Cool Wearable Tech: Bathing Shorts That Don't Get Wet
What inspired the creation of these swimming trunks that stay dry?
Frank Shaw from Toronto, Canada, is a 19-year-old, very clever entrepreneur. The high school graduate has created a new line of swimming trunks that stay dry in water because he grew tired of soaking the seats in his car after a day at the beach. He told the press: " I wanted to create a garment that could transition from a day at the beach, to a workout at the gym and a night on the town all without having to change."
Marketed as Frank Anthony Shorts, the first prototype took 9 months to develop and was unsuccessful because the nanotechnology spray used to coat the fabric was too stiff, rendering the shorts too rigid to open and close properly. Shaw then decided to try using a nanotechnology fabric instead.
Not the first water-repellent swimwear, but the best so far
Hydrophobic nanotech consumer goods aren't new, but they always had a limited lifetime. Last year, a Silic water-repelling T-shirt was released, but its properties were only guaranteed for eighty washes. The Frank Anrhony Swimwear stands behind its promise that its water-resistant qualities will last for the lifetime of the shorts. American retailers, such as Flint and Outlier, utilize Nanosphere treatment on their swimwear, but it is Shaw's inbuilt Hydrophic Nanotechnology that is innovative, revolutionary and ground-breaking.
According to Shaw:
"Water repelling technology...offers surface spill protection, but the technology completely loses all form of productivity when overencumbered with liquid due to its surface coating characteristics...A lot of surface coatings fade over time. Due to the characteristics of our fabric, the Hydrophobic Nanotechnology will last as long as the stitching on the garment."

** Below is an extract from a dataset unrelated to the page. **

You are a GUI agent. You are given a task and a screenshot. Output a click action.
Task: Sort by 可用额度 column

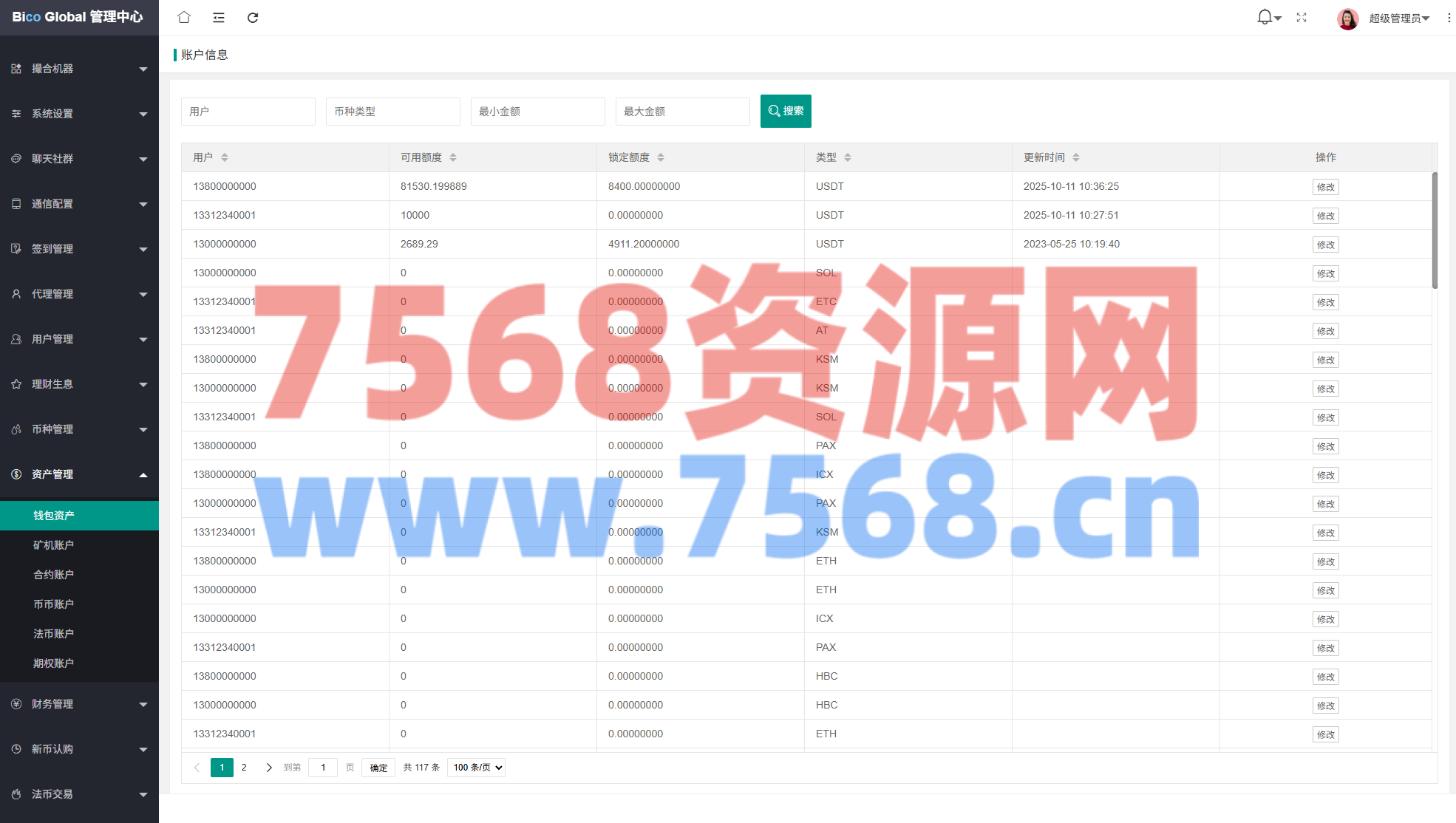point(453,157)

Who funded the project and how does this swimwear work?
Funding for the new line of Frank Anthony swimwear has come from a company known as Kickstarter, who just after 15 days surpassed the $10,000 goal to raise $45,000. The trunks range in price from about $45 to $62 and they dry 95% faster than any others on the market today. The trunks come in a range of colors, styles and patterns.
The swimwear is comprised of a unique polyester-based hydrophobic material that repels liquid. Made in Italy and manufactured in Switzerland, the fabric wards off liquid by bonding nanoparticles to fibers on a microscopic level. When water hits the fabric, it rolls off because the material creates an air surface (sphere) around the shorts, which prevents seepage.
The future of Frank Anthony Swimwear
Time will certainly tell on this most interesting swimwear whose creators claim can be washed with like colors in any washing machine. However, one question that lingers is: how can the shorts be washed clean if they don't absorb any water? The answer, my friends, is not blowing in the wind, but must be there somwhere, right?